EXERCISE PROMPT:
Provide the records once more, identical to the original.

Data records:
○ ○ ○ ○ ○

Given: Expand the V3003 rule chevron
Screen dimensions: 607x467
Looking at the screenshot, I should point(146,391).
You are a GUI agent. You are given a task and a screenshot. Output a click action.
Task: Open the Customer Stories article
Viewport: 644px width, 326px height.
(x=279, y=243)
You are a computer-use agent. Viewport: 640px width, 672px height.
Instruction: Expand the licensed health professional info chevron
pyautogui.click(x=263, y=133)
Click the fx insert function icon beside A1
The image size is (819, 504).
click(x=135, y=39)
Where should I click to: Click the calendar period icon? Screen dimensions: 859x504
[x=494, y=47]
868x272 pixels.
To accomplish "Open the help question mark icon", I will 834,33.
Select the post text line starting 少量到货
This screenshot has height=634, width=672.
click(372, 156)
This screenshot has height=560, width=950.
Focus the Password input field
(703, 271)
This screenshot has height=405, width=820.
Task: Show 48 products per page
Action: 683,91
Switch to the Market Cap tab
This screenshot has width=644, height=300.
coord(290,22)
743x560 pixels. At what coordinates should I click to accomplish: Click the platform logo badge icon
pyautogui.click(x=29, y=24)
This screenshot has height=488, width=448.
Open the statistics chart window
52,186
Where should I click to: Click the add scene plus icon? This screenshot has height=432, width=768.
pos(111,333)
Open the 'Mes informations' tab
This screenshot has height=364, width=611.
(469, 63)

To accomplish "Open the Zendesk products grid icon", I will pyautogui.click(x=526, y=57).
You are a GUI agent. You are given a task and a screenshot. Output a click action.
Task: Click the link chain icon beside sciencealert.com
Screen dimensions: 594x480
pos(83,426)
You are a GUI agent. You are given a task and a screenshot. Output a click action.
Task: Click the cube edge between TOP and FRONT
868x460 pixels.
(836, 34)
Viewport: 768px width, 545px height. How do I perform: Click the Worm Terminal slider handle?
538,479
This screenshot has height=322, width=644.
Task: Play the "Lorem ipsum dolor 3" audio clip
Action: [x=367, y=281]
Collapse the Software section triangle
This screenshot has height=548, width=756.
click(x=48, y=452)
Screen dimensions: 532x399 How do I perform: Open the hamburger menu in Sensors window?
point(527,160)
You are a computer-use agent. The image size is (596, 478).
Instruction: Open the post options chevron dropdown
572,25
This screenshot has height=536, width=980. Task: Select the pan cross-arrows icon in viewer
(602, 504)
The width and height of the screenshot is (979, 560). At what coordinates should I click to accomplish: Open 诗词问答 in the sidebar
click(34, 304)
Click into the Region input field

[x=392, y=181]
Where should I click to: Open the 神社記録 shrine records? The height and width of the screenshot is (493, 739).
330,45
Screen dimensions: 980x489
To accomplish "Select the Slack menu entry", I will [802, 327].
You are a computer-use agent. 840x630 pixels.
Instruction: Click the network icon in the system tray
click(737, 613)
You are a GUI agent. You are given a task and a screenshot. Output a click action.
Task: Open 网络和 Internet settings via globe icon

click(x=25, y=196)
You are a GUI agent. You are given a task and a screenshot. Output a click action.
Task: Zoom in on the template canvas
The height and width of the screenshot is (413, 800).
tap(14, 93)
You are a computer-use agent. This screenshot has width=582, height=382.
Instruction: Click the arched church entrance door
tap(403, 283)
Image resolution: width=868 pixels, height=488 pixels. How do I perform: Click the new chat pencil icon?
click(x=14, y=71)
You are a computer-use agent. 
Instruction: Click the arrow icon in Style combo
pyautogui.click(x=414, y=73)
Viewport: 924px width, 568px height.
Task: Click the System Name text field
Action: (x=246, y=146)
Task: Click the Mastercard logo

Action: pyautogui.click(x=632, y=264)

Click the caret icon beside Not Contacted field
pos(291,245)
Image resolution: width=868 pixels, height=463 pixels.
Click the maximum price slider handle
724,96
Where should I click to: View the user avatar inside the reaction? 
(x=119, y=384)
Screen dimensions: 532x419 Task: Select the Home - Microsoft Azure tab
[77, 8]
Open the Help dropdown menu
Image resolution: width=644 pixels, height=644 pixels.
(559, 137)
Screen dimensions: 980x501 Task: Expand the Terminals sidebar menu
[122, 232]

○ ○ ○ ○ ○

COMPLETED EXERCISE:
Given: Expand the V3003 rule chevron
Screen dimensions: 607x467
Looking at the screenshot, I should point(146,391).
You are a GUI agent. You are given a task and a screenshot. Output a click action.
Task: Open the Customer Stories article
Viewport: 644px width, 326px height.
(x=279, y=243)
You are a computer-use agent. Viewport: 640px width, 672px height.
Instruction: Expand the licensed health professional info chevron
pyautogui.click(x=263, y=133)
Click the fx insert function icon beside A1
The image size is (819, 504).
click(x=135, y=39)
Where should I click to: Click the calendar period icon? Screen dimensions: 859x504
[x=494, y=47]
868x272 pixels.
To accomplish "Open the help question mark icon", I will 834,33.
Select the post text line starting 少量到货
This screenshot has height=634, width=672.
click(372, 156)
This screenshot has height=560, width=950.
Focus the Password input field
(703, 271)
This screenshot has height=405, width=820.
Task: Show 48 products per page
Action: 683,91
Switch to the Market Cap tab
This screenshot has width=644, height=300.
coord(290,22)
743x560 pixels. At what coordinates should I click to accomplish: Click the platform logo badge icon
pyautogui.click(x=29, y=24)
This screenshot has height=488, width=448.
Open the statistics chart window
52,186
Where should I click to: Click the add scene plus icon? This screenshot has height=432, width=768.
pos(111,333)
Open the 'Mes informations' tab
This screenshot has height=364, width=611.
(469, 63)

To accomplish "Open the Zendesk products grid icon", I will pyautogui.click(x=526, y=57).
You are a GUI agent. You are given a task and a screenshot. Output a click action.
Task: Click the link chain icon beside sciencealert.com
Screen dimensions: 594x480
pos(83,426)
You are a GUI agent. You are given a task and a screenshot. Output a click action.
Task: Click the cube edge between TOP and FRONT
868x460 pixels.
(836, 34)
Viewport: 768px width, 545px height. How do I perform: Click the Worm Terminal slider handle?
538,479
This screenshot has height=322, width=644.
Task: Play the "Lorem ipsum dolor 3" audio clip
Action: [x=367, y=281]
Collapse the Software section triangle
This screenshot has height=548, width=756.
click(x=48, y=452)
Screen dimensions: 532x399 How do I perform: Open the hamburger menu in Sensors window?
point(527,160)
You are a computer-use agent. The image size is (596, 478).
Instruction: Open the post options chevron dropdown
572,25
This screenshot has height=536, width=980. Task: Select the pan cross-arrows icon in viewer
(602, 504)
The width and height of the screenshot is (979, 560). At what coordinates should I click to accomplish: Open 诗词问答 in the sidebar
click(34, 304)
Click into the Region input field

[x=392, y=181]
Where should I click to: Open the 神社記録 shrine records? The height and width of the screenshot is (493, 739).
330,45
Screen dimensions: 980x489
To accomplish "Select the Slack menu entry", I will [802, 327].
You are a computer-use agent. 840x630 pixels.
Instruction: Click the network icon in the system tray
click(737, 613)
You are a GUI agent. You are given a task and a screenshot. Output a click action.
Task: Open 网络和 Internet settings via globe icon

click(x=25, y=196)
You are a GUI agent. You are given a task and a screenshot. Output a click action.
Task: Zoom in on the template canvas
The height and width of the screenshot is (413, 800).
tap(14, 93)
You are a computer-use agent. This screenshot has width=582, height=382.
Instruction: Click the arched church entrance door
tap(403, 283)
Image resolution: width=868 pixels, height=488 pixels. How do I perform: Click the new chat pencil icon?
click(x=14, y=71)
You are a computer-use agent. 
Instruction: Click the arrow icon in Style combo
pyautogui.click(x=414, y=73)
Viewport: 924px width, 568px height.
Task: Click the System Name text field
Action: (x=246, y=146)
Task: Click the Mastercard logo

Action: pyautogui.click(x=632, y=264)

Click the caret icon beside Not Contacted field
pos(291,245)
Image resolution: width=868 pixels, height=463 pixels.
Click the maximum price slider handle
724,96
Where should I click to: View the user avatar inside the reaction? 
(x=119, y=384)
Screen dimensions: 532x419 Task: Select the Home - Microsoft Azure tab
[77, 8]
Open the Help dropdown menu
Image resolution: width=644 pixels, height=644 pixels.
(559, 137)
Screen dimensions: 980x501 Task: Expand the Terminals sidebar menu
[122, 232]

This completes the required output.